Rachel Tobac, a hacker and CEO of SocialProof Security, tweeted, "Hitting F12 in a browser is not hacking. If your code leaks personal data via public development tools that any person can see by simply pressing F12 on a keyboard then you have a huge data leak issue, not a hacking situation, on your hands. Fix your website."
Yet, the governor’s office continues to contend Renaud is open to prosecution for his actions. An email to The Record from Kelli Jones, communications director for the governor’s office, said an investigation into Renaud’s actions is ongoing, but described his action as a “hack” that was more than just “a right click,” and that Renaud broke Missouri law.
“The facts are that an individual accessed source code and then went a step further to convert and decode that data in order to obtain Missouri teachers’ personal information,” Jones wrote in an email.
“This information was not freely available, and there was no authorization given to tamper with computer data.

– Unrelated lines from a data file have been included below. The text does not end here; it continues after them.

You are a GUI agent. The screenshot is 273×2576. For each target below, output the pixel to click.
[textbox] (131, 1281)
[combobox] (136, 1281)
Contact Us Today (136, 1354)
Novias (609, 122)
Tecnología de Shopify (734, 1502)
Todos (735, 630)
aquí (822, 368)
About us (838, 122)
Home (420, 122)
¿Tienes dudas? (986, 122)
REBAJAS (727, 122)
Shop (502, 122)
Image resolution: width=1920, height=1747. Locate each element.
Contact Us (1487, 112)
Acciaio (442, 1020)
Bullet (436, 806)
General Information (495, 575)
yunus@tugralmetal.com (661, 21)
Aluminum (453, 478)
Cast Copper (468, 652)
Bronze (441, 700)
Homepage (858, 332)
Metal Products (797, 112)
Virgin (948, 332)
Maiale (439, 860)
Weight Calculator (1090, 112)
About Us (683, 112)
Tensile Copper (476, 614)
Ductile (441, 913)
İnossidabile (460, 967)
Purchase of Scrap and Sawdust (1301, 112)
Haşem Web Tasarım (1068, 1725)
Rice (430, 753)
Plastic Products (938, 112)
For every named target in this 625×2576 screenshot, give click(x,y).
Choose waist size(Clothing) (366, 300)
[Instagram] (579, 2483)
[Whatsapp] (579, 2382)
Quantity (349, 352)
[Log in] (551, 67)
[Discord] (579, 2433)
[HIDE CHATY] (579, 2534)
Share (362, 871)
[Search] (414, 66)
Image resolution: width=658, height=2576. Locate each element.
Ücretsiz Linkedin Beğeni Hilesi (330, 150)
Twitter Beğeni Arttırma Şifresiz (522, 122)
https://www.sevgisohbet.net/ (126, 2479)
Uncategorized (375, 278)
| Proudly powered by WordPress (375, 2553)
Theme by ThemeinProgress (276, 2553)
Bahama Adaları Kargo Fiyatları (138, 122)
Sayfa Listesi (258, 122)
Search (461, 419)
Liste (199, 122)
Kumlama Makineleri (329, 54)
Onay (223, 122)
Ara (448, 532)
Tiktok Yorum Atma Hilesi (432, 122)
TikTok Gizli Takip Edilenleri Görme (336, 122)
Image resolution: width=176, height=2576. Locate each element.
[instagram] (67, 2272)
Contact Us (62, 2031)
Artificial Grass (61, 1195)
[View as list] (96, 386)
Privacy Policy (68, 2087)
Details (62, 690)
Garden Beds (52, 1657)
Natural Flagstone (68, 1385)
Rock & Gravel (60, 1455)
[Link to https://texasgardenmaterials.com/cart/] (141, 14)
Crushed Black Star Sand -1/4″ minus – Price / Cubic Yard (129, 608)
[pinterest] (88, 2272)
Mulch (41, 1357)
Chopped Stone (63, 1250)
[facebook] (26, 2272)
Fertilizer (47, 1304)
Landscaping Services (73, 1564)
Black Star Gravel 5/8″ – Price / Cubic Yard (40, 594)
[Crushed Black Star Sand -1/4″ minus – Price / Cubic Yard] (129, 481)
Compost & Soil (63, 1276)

By the actor’s own admission, the data had to be taken through eight separate steps in order to generate an SSN, which was shared with other entities. Under Missouri law, a person commits the offense of tampering with computer data if he or she knowingly and without authorization accesses, takes and examines personal information. “
The St Louis Post-Dispatch said Renaud should be applauded, not persecuted, for exposing a vulnerability in the website’s security.
“We’re pleased to see the support and interest generated from this story. It highlights the valuable work of our journalists,” said Ian Caso, president and publisher of the St. Louis Post-Dispatch. “I’m grateful our reporter, Josh Renaud, was able to uncover the problem and share it with the appropriate state officials. I think he should be commended for his work and sense of duty. We are surprised and disappointed at the governor’s response and deflection.”
In acknowledging the vulnerability had been verified and fixed, the DESE said Renaud used a “multi-step” process to get the records of at least three educators, including their Social Security numbers.
The DESE termed it an “isolated incident,” and that officials were still “working diligently” to determine the severity of the issue. The DESE also referred to Renaud as a hacker.
“A hacker is someone who gains unauthorized access to information or content,” Parson said during a recent press conference. “This individual did not have permission to do what they did."
He said Renaud was simply attempting to "embarrass the state" and "sell headlines."
"We will not let this crime go unpunished," Parson said.